» ASSIGNED TASK 1
Which passage of the review should be extracted from "Mason astutely began" up to and including "Herman’s lesser-known shows."? Copy it word for word.
» ASSIGNED TASK 2
According to the review of Mason Griffin's show, why did he open with "There's No Business like Show Business"? Answer in one to three sentences.

BEGIN EXCERPT PROVIDED

NO BLUE MONDAY was a hit on Sunday: Mason Griffin at The Duplex

Last night, amid a packed house in the Duplex’s narrow but engaging cabaret room, the sounds of old Broadway were heralded by Mason Griffin, Jerry Herman’s old Broadway.


Bounding onto the stage was Mason, the slight-of-frame, perfectly coiffed musician, who’s overflowing love of all things Herman prompted him to share his love and research with an adoring and knowledgeable crowd (what else could you call a group that literally knew the harmony and incidental ensemble lyrics to Hello Dolly’s title song)

Herman is known for big shows – well of course, when you have David Merrick in your court you can do nothing else – but this was not a big show. This was just Mason, a piano, a few lights, and some beautiful music. Ironically, the intimate setting made the show that much more enthralling.

Mason astutely began with the song that first woo’d Herman to the great American musical theater, the famed “There’s No Business like Show Business” from Annie Get Your Gun. The number could easily have come from a Jerry Herman musical so in this way, Mason showed us the genesis of the composer who gave us such anthems as “Need A Little Christmas,” “Put On Your Sunday Clothes” and of course … “I Am What I Am.”

We were then treated to more than an hour of fascinating trivia – like Carol Channing listening to Before the Parade Passes By in her robe and slippers in a hotel room at 3:00 a.m. or Jerry’s belief in fate regarding his being chosen to score La Cage Aux Follies; plus joyous and memorable showtunes; and a few surprises like songs from Herman’s lesser-known shows.

That’s a pun as it was Frank Loesser who first told Jerry to pursue a career in music.

Mason alone sang what are normally soaring multi-voiced pieces and while that might seem like an obstacle, it was actually a delight. His lovely tenor range coupled with a sandy lower register on top of stunning piano work was like giving us an entire generation of musical theatre wrapped and ribboned in a Tiffany’s box.

END EXCERPT PROVIDED
BEGIN INFORMATION SUPPLIED

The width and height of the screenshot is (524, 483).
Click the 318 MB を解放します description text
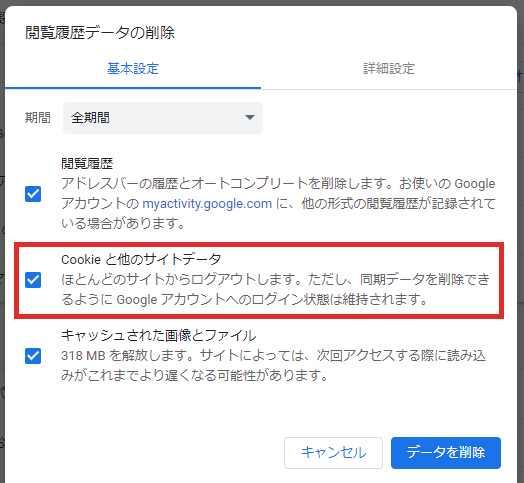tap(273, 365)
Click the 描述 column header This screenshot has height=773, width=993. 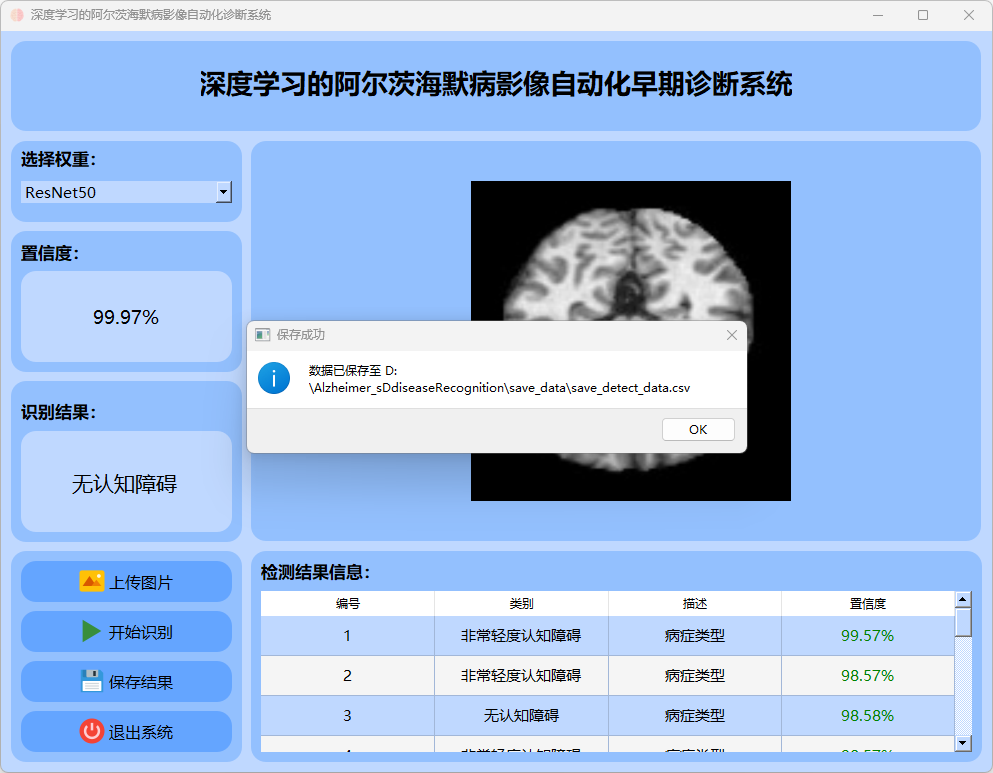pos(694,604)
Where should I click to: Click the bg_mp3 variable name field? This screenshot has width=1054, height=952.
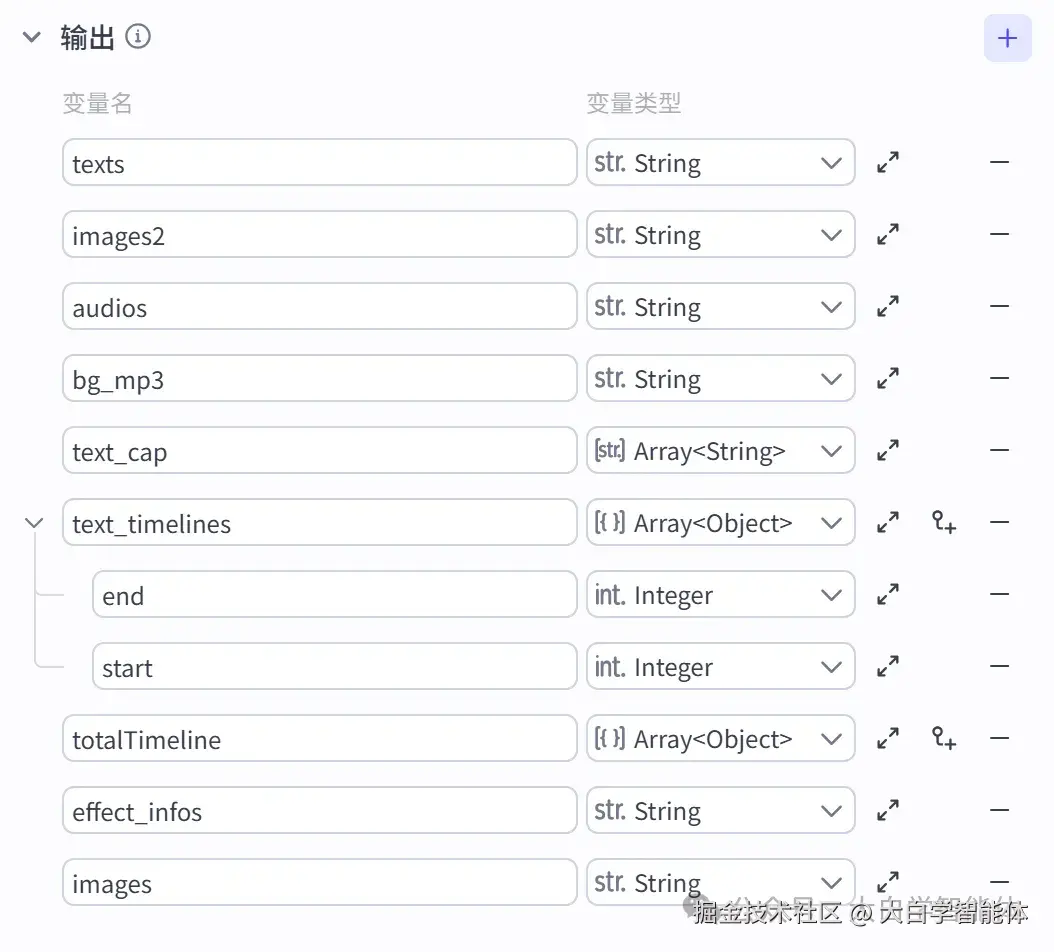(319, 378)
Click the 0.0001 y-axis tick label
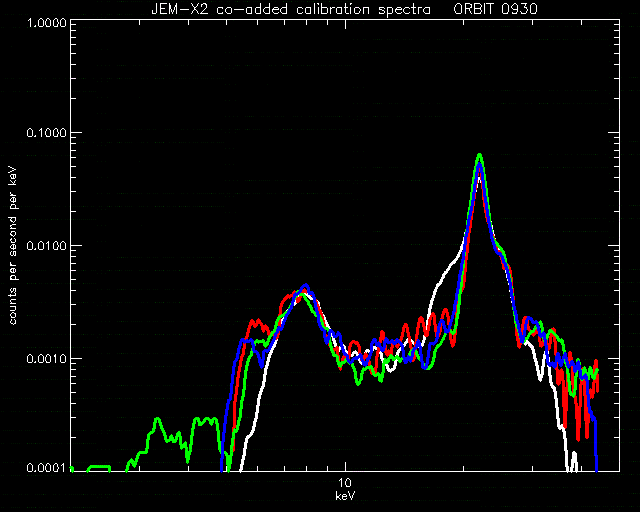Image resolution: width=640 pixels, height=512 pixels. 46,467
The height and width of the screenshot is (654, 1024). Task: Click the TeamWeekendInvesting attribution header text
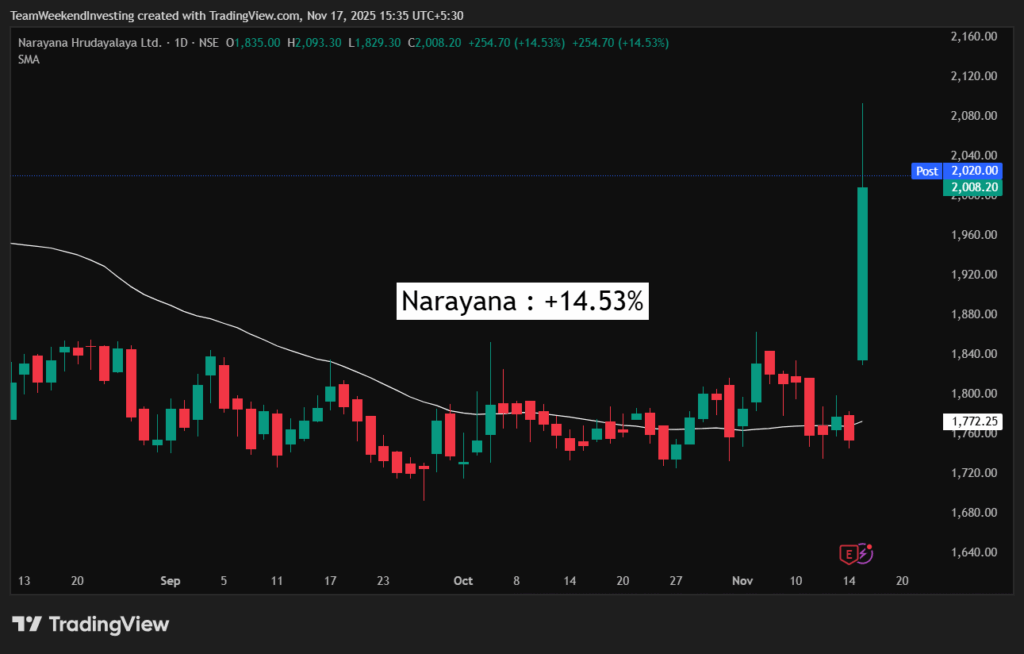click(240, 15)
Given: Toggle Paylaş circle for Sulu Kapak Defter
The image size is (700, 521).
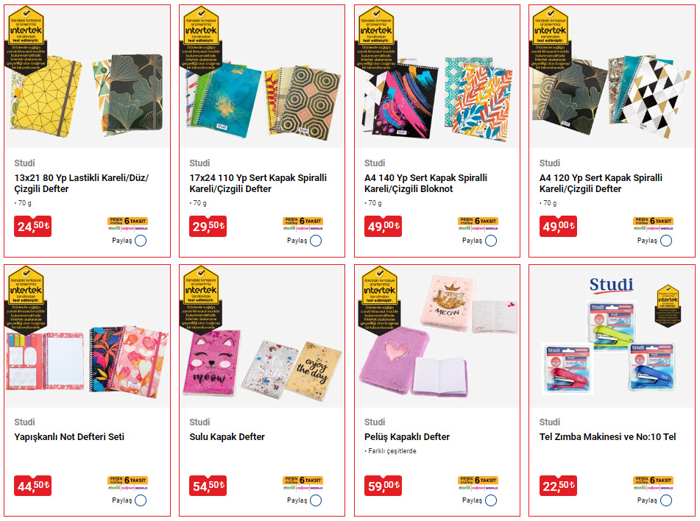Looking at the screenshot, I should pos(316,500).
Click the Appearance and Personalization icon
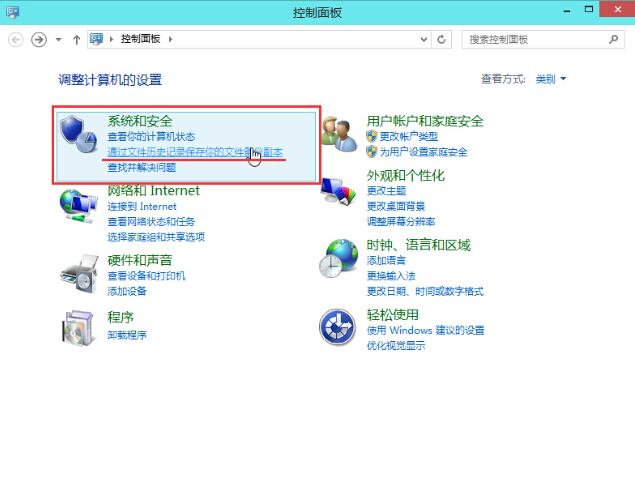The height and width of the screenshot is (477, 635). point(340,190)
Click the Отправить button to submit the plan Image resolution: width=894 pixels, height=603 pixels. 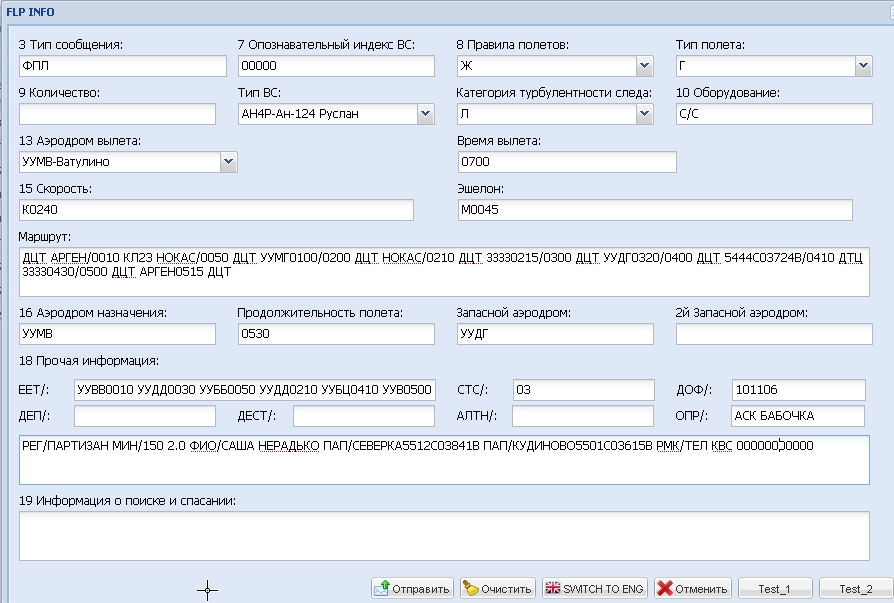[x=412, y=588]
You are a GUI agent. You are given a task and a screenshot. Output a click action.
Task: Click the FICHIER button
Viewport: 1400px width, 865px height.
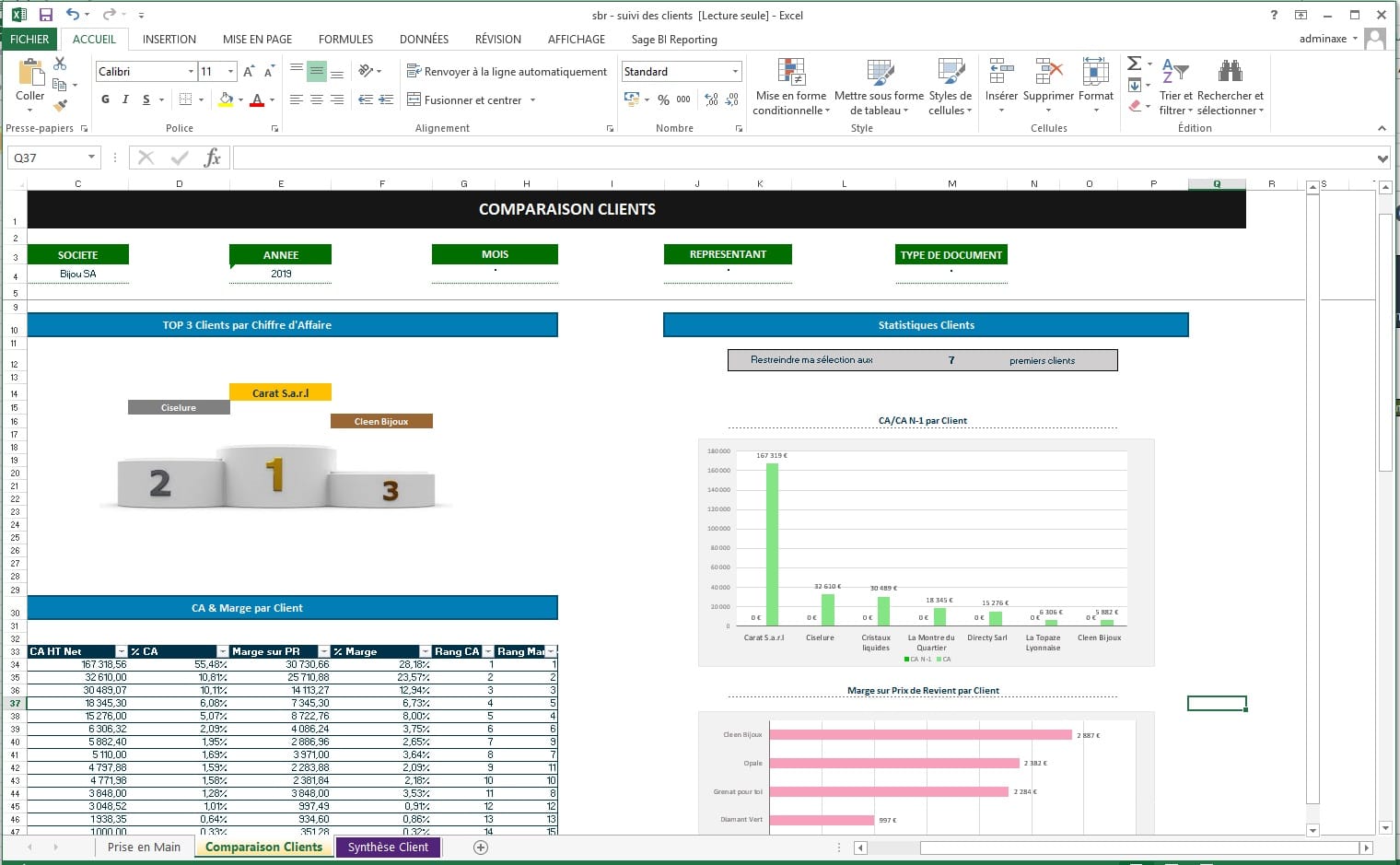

END INFORMATION SUPPLIED

» EXERCISE SOLUTION 1
Mason astutely began with the song that first woo’d Herman to the great American musical theater, the famed “There’s No Business like Show Business” from Annie Get Your Gun. The number could easily have come from a Jerry Herman musical so in this way, Mason showed us the genesis of the composer who gave us such anthems as “Need A Little Christmas,” “Put On Your Sunday Clothes” and of course … “I Am What I Am.”

We were then treated to more than an hour of fascinating trivia – like Carol Channing listening to Before the Parade Passes By in her robe and slippers in a hotel room at 3:00 a.m. or Jerry’s belief in fate regarding his being chosen to score La Cage Aux Follies; plus joyous and memorable showtunes; and a few surprises like songs from Herman’s lesser-known shows.

» EXERCISE SOLUTION 2
It was the song that first drew Jerry Herman to the great American musical theater. Because the number could easily have come from a Herman musical, opening with it showed the audience the genesis of the composer.